Net profits at Tencent climbed by 41% to $35 billion at Tencent, China’s social media, games and streaming giant, in the year to December. Revenues were up by 16% to RMB560 billion ($87.8 billion).

Despite the profits surge, the company’s management described 2021 as a “challenging year.”

They were not being disingenuous. China’s tech sector has operated for nearly two years under a cloud of increased regulation, political uncertainty and, recently, whipsawing share prices.

Barely a week ago, Tencent’s Hong Kong listed shares were crushed down to ten-year lows as regulatory uncertainty for Chinese companies caused leading finance firm JPMorgan to describe the sector as “uninvestable.” Two days later, the company’s shares rebounded by an astonishing 25% as the Chinese government outlined a more accommodating economic policy. (Some commentators even inferred a bottom to the current cycle of tech regulation.)

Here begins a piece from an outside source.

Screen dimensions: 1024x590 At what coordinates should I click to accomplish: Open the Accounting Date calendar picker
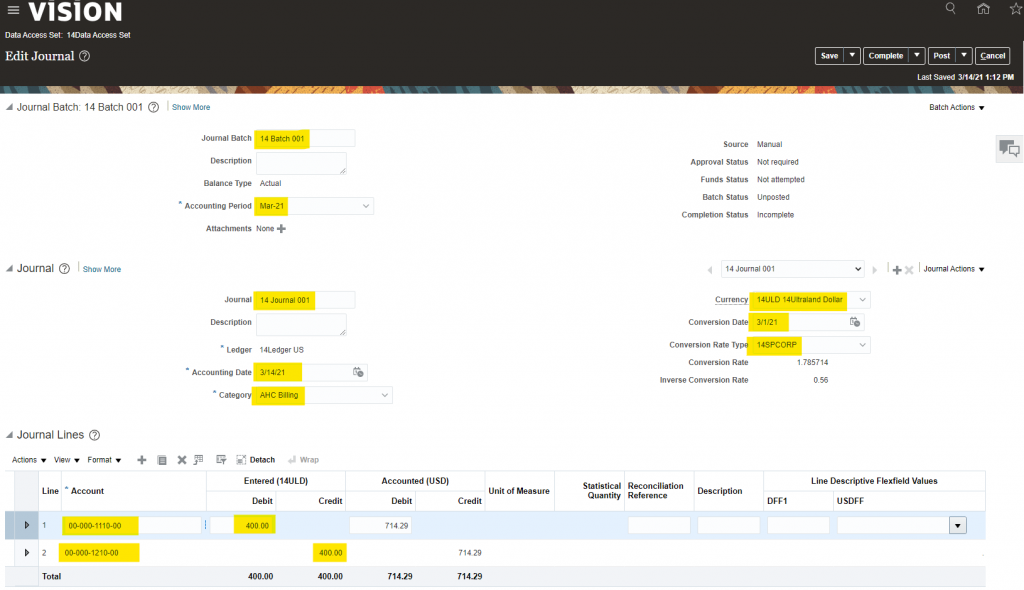pos(359,372)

Regulators are known to have crimped Tencent’s huge Chinese games business by a halt on new games approvals and through technical measures intended to reduce games addiction in minors. They have ordered changes to Tencent’s growing financial services business and imposed new laws on data privacy and other restrictions on the use of data within the same group. There have been fines and executive orders targeting Tencent Music and online reading business China Literature.

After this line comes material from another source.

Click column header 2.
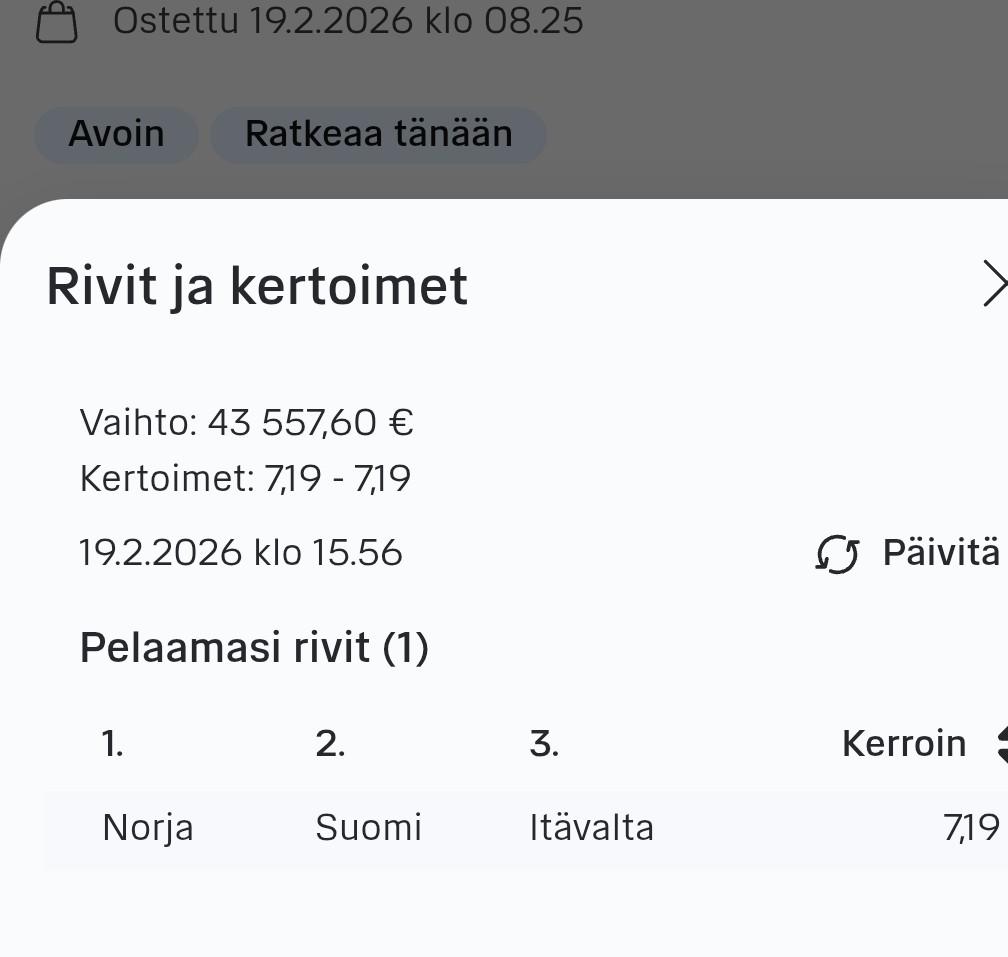 pyautogui.click(x=330, y=744)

Behind the scenes, China’s regulators are believed to have put pressure on the company to unwind market dominating positions and to make financial contributions to the government’s ‘common prosperity’ initiative. The firm has complied by disposing of its stake in China-based e-commerce giant and overseas has raised money by cutting its stake in Southeast Asian e-commerce and games firm SEA.

“2021 was a challenging year, in which we embraced changes and implemented certain measures that reinforced the company’s long-term sustainability, but had the effect of slowing our revenue growth,” said management in a regulatory filing on Wednesday.

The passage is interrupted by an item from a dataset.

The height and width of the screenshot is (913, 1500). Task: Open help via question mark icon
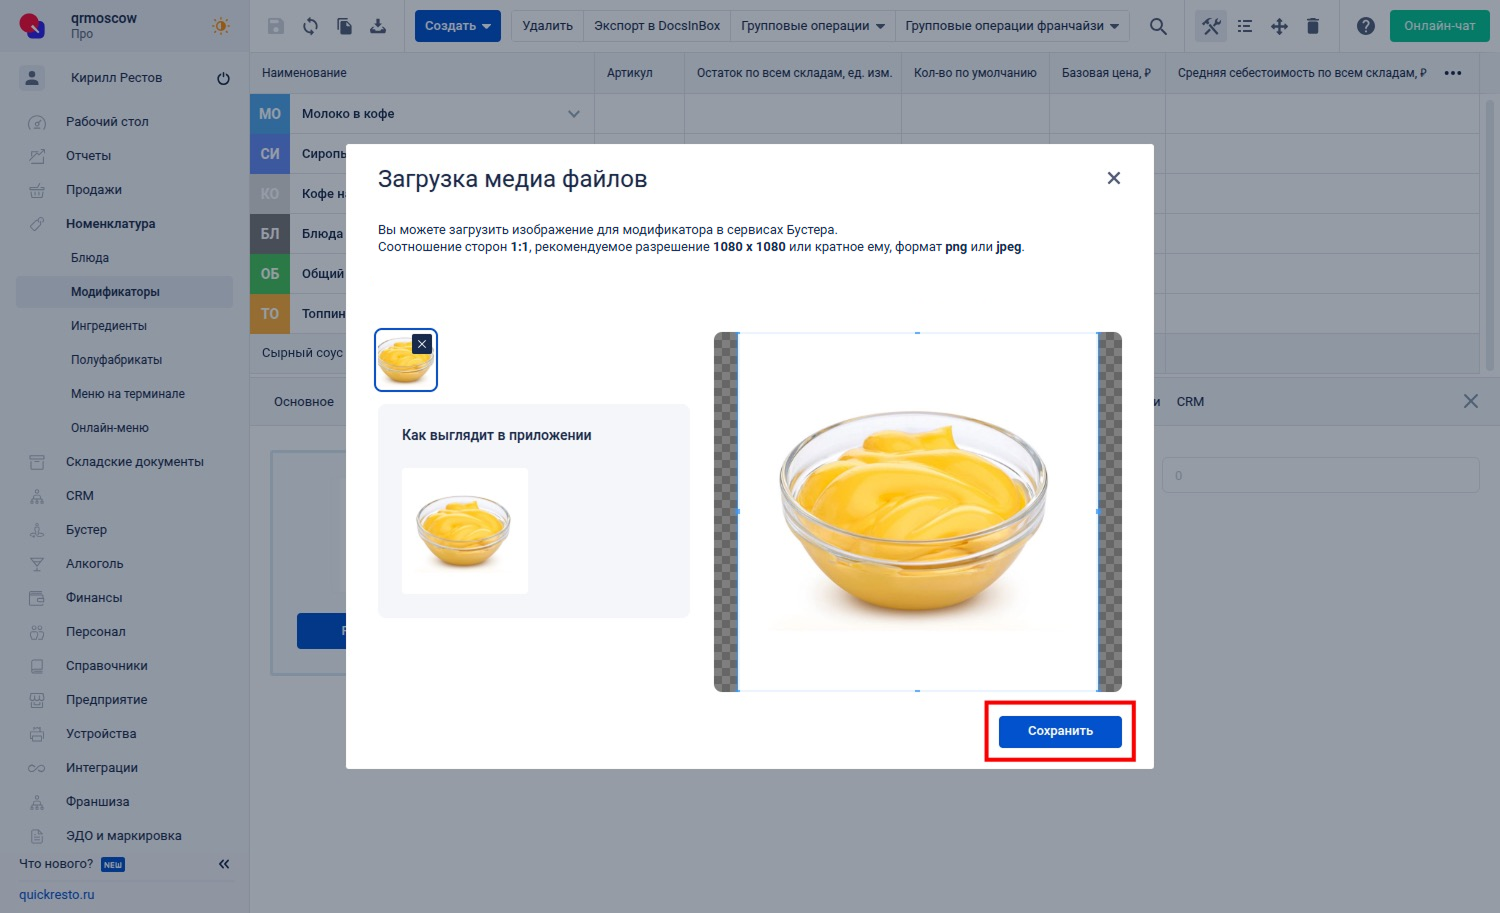(x=1365, y=26)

“Despite financial headwinds, we continued to make strategic headway, including driving widespread adoption of our enterprise software and productivity tools, increasing content creation and consumption in our video accounts, and expanding our international games business. We believe the China internet industry is structurally shifting to a healthier mode characterized by a re-focus on user value, technology innovation, and social responsibility.”

More to follow.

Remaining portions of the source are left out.